Saturday, November 9, 2019
Plaza Building: Concourse Level, Governor's Square 17 (Sheraton Denver Downtown)

*Names in bold indicate Presenter

David D. Liebowitz, Lorna Porter and Dylan Bragg, University of Oregon


In a span of seven years, nearly all U.S. states adopted high-stakes teacher evaluation policies. These policies have as a goal increasing the quality of teacher performance through frequent observation and feedback. We investigate the potential unintended consequences of the introduction of these policies on teachers’ response to students’ class behavior.

We estimate the causal impact of the implementation of high-stakes teacher evaluation policies on the frequency with which students are the subject of an Office Disciplinary Referral (ODR) from their classroom teacher. We hypothesize that, in the 45 states that had implemented major reforms to their evaluation systems between 2009 and 2016, the increased scrutiny experienced by teachers may have led some to be more likely to remove students from their classrooms as a result of perceived misbehavior. Our primary data source is the School-Wide Information System (SWIS) data. These data include records of each educator-recorded behavioral infraction approximately 6,000 schools from 2006-07 to 2017-18. We leverage Steinberg and Donaldson’s (2016) tally of evaluation reforms, extended by Kraft et al. (2019), to fit a two-way fixed effect difference-in-difference model that estimates the impact of high-stakes evaluation policy reform on ODRs. Our first difference is the change in the rate of classroom-based subjective ODRs in locales that experienced the teacher evaluation policy reform. Our second difference is the change in the rate of ODRs in locales that did not (or had not yet) experienced the change. As an improvement over standard state policy variation difference-in-difference estimates that struggle to capture endogenous differences across states, we employ triple-difference estimates in which our third difference is the change in the rate of objective and/or non-classroom based ODRs. Since these types of infractions occur within the same schools and presumably are not influenced by changes in teacher evaluation policy (i.e., students are no more/less likely to bring a knife to school under pre- or post-treatment conditions), we argue that our triple-difference estimates are unbiased by state- or district- policy differences. To further test this approach, we estimate models in which our third difference comes from restricted-use Civil Rights Data Collection measures of suspension rates, which we similarly argue should not be influenced by changes in teacher evaluation policies. We conduct robustness checks for differences in disciplinary referral trends pre-policy implementation and for Goodman-Bacon (2018) early- and late-timing variation weights.

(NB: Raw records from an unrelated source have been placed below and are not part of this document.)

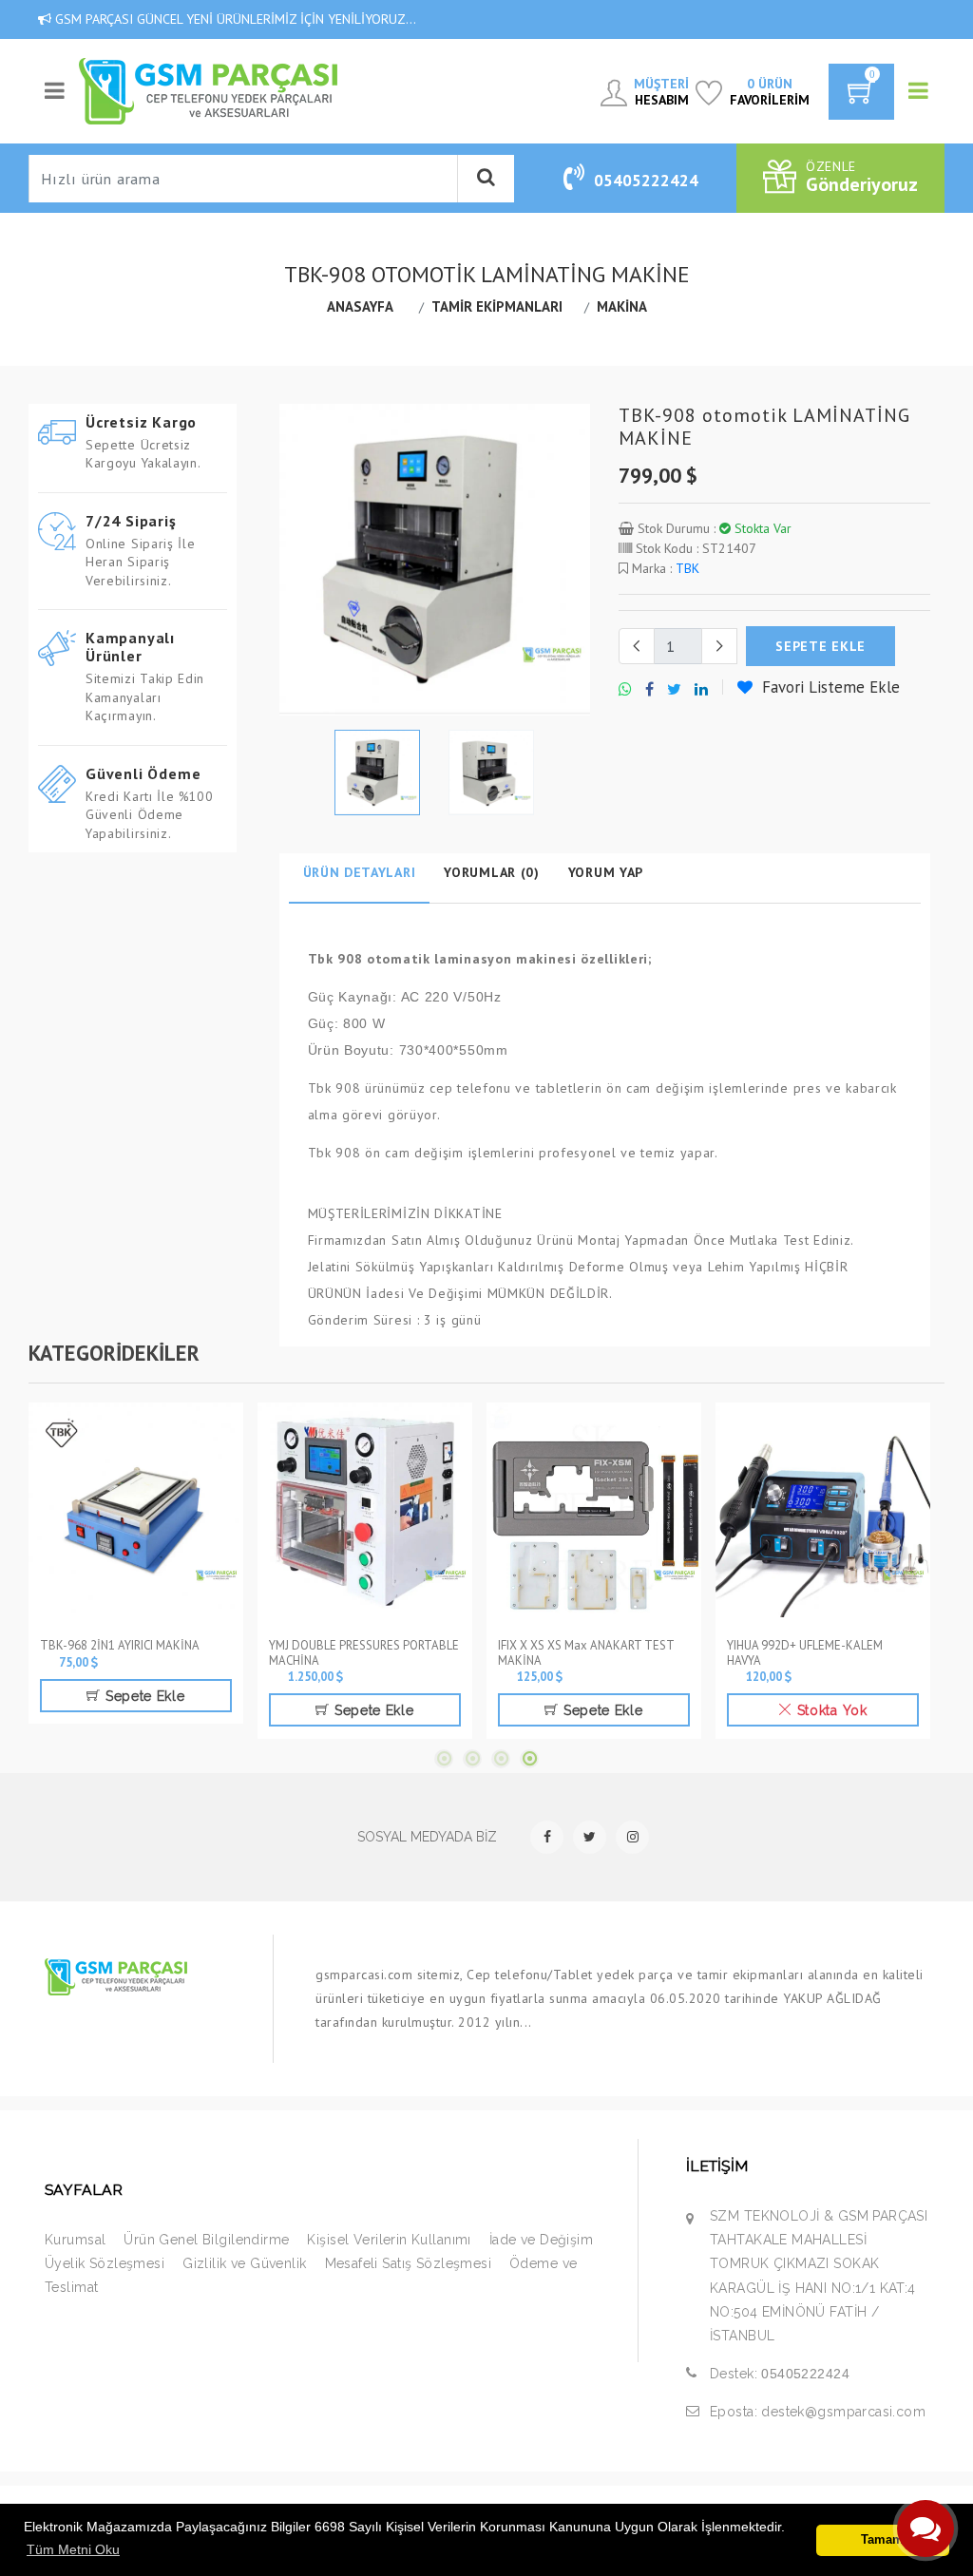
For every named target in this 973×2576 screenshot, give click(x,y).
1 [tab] (443, 1758)
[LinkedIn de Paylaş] (701, 689)
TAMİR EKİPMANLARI (497, 306)
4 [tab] (529, 1758)
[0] (861, 98)
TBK (687, 568)
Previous (289, 559)
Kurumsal (75, 2239)
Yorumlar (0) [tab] (491, 872)
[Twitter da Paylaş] (674, 689)
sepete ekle (820, 646)
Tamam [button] (882, 2540)
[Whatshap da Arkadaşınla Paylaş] (625, 689)
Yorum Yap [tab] (605, 872)
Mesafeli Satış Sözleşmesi (408, 2263)
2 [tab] (472, 1758)
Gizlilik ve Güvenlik (244, 2263)
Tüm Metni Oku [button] (73, 2549)
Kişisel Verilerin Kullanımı (388, 2239)
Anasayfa (360, 306)
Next (579, 559)
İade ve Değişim (541, 2239)
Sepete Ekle (142, 1696)
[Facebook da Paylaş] (649, 689)
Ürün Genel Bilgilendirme (206, 2239)
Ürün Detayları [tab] (359, 872)
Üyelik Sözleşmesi (104, 2263)
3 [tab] (500, 1758)
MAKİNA (622, 306)
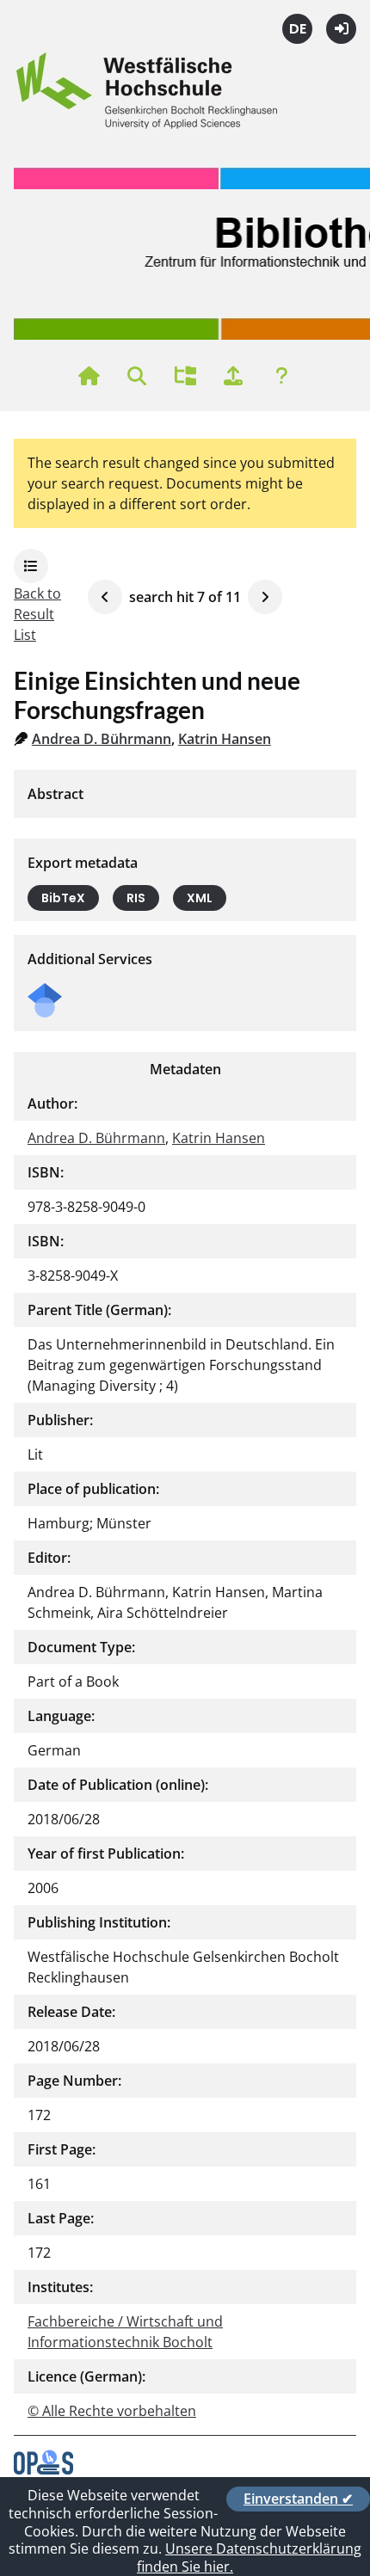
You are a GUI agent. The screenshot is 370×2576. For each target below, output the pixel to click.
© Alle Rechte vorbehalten (112, 2410)
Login (341, 29)
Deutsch (297, 29)
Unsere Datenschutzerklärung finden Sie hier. (249, 2557)
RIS (135, 898)
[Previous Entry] (105, 596)
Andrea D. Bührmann (101, 738)
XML (200, 898)
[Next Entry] (265, 596)
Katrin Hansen (224, 738)
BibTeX (63, 898)
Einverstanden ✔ (298, 2498)
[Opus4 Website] (43, 2469)
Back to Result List (37, 614)
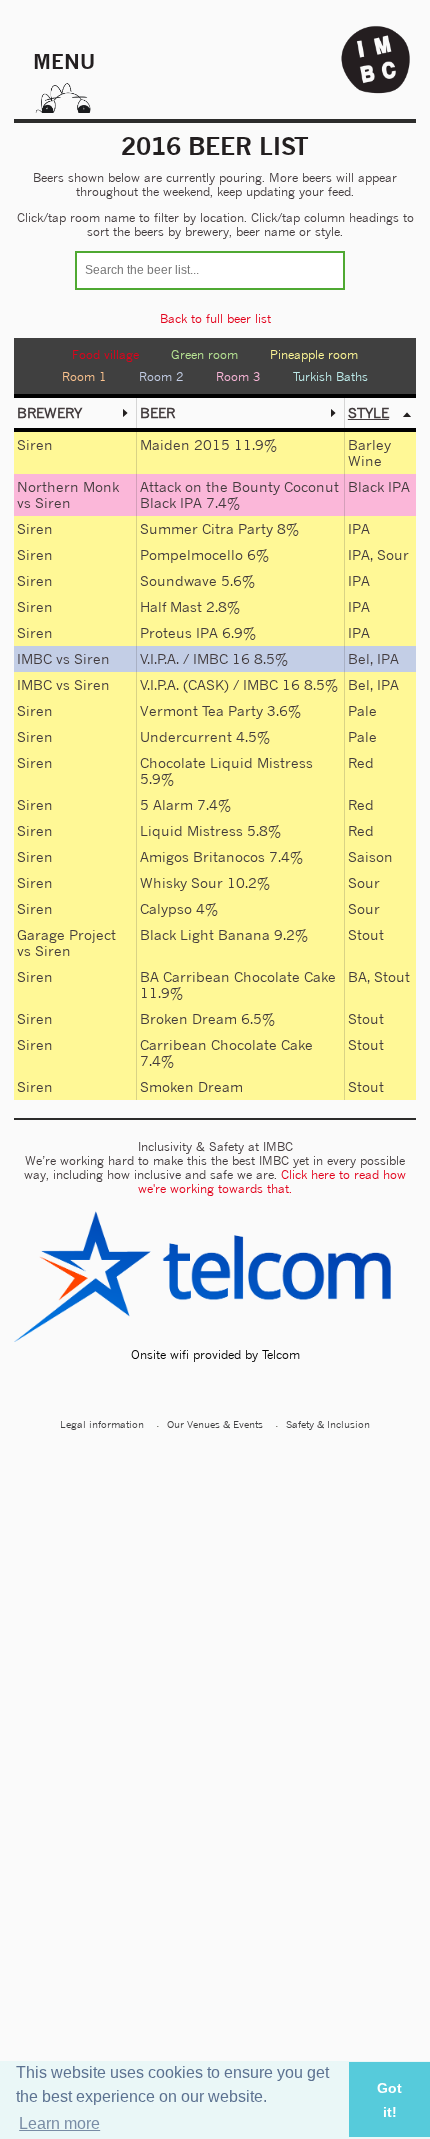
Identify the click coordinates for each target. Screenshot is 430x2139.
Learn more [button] (59, 2123)
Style (368, 412)
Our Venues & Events (215, 1424)
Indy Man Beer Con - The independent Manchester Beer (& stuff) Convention (376, 60)
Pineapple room (314, 354)
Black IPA (379, 486)
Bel (359, 658)
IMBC (34, 658)
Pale (362, 710)
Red (361, 762)
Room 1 (84, 376)
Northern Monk (68, 486)
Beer (157, 412)
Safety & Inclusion (328, 1424)
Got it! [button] (389, 2100)
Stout (366, 934)
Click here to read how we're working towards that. (272, 1181)
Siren (35, 444)
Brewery (49, 412)
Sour (393, 554)
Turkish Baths (330, 376)
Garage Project (66, 934)
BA (357, 976)
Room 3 (238, 376)
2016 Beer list (215, 146)
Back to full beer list (215, 318)
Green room (204, 354)
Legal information (102, 1424)
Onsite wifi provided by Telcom (215, 1354)
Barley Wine (369, 452)
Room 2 (161, 376)
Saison (370, 856)
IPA (359, 528)
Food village (105, 354)
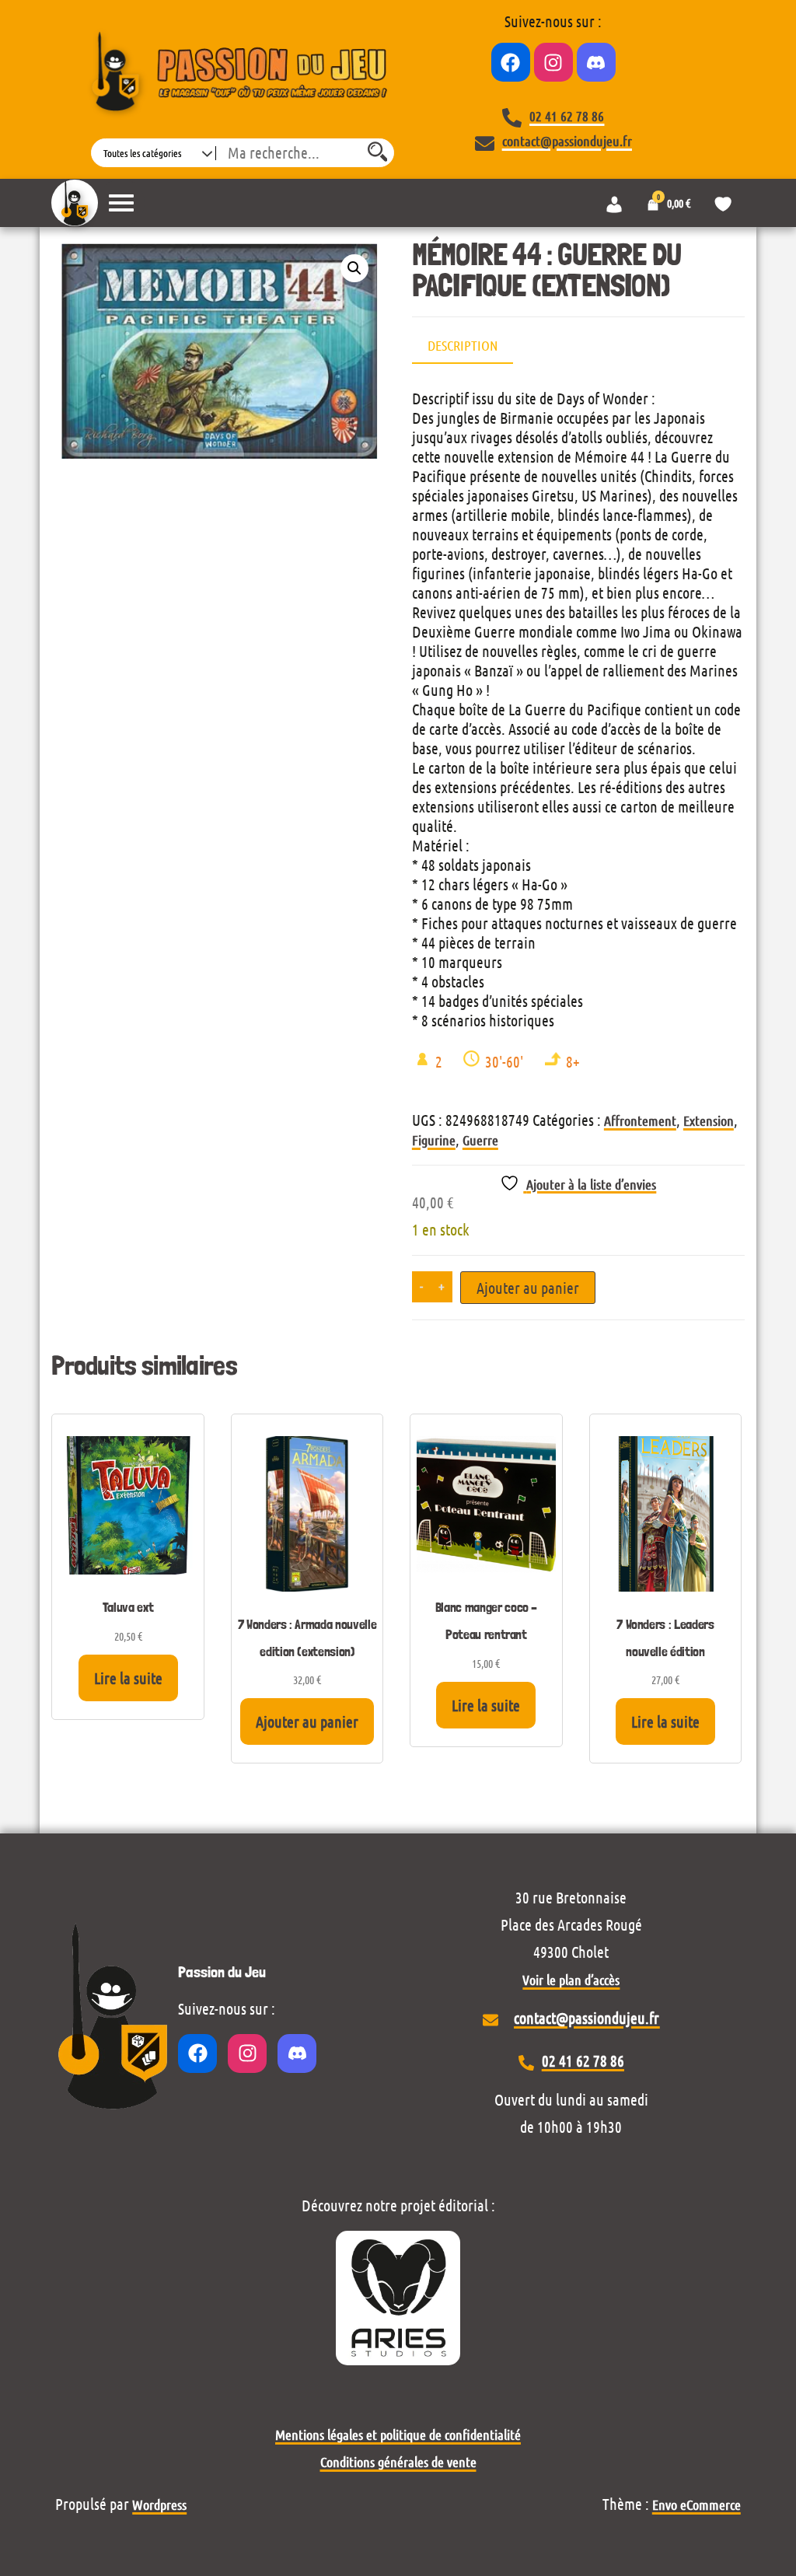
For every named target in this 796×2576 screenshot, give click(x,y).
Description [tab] (463, 345)
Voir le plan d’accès (571, 1979)
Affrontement (640, 1120)
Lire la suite (128, 1678)
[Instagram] (553, 62)
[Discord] (596, 62)
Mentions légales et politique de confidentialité (398, 2434)
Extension (708, 1120)
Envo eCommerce (696, 2504)
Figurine (434, 1139)
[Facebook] (510, 62)
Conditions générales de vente (398, 2461)
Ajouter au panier (528, 1287)
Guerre (480, 1139)
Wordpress (159, 2504)
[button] (354, 268)
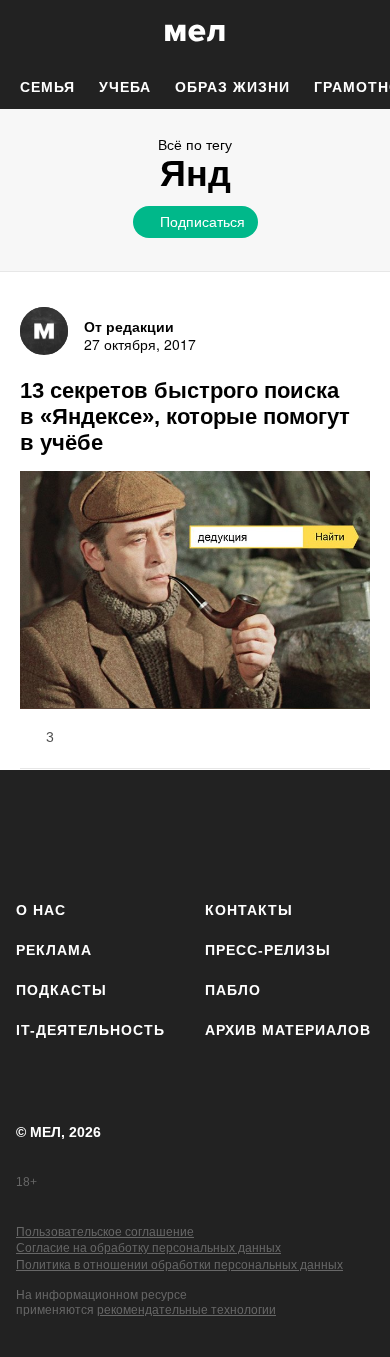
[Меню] (360, 33)
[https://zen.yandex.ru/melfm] (90, 831)
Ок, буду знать (131, 356)
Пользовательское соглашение (105, 1232)
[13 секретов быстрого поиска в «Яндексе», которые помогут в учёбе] (195, 592)
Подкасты (61, 990)
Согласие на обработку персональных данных (148, 1248)
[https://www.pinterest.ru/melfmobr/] (247, 831)
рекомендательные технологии (186, 1310)
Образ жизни (232, 87)
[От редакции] (44, 331)
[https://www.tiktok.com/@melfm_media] (195, 831)
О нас (41, 910)
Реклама (54, 950)
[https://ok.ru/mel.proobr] (300, 831)
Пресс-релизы (268, 950)
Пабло (233, 990)
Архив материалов (288, 1030)
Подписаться (202, 221)
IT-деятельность (90, 1030)
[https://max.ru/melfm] (352, 831)
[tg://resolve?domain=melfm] (37, 831)
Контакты (249, 910)
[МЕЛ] (195, 32)
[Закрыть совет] (316, 256)
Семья (47, 87)
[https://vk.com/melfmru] (142, 831)
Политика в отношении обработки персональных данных (179, 1265)
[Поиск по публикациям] (30, 33)
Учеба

We conclude with exploratory analysis of the potential for school leadership actions to moderate the effect of high-stakes evaluation on discipline outcomes. SWIS schools receive externally-validated ratings on the quality of implementation of their Positive Behavioral Intervention and Supports (PBIS) systems. We model the extent to which teachers in schools with effective systems of behavior support, as captured by these ratings, are or are not impacted by the introduction of high-stakes teacher evaluation policies. Our design is pre-registered in the Registry of Efficacy and Effectiveness Studies (REES #1748). We have just received the SWIS data, so are unable to share results, but anticipate having a complete paper in time for the conference.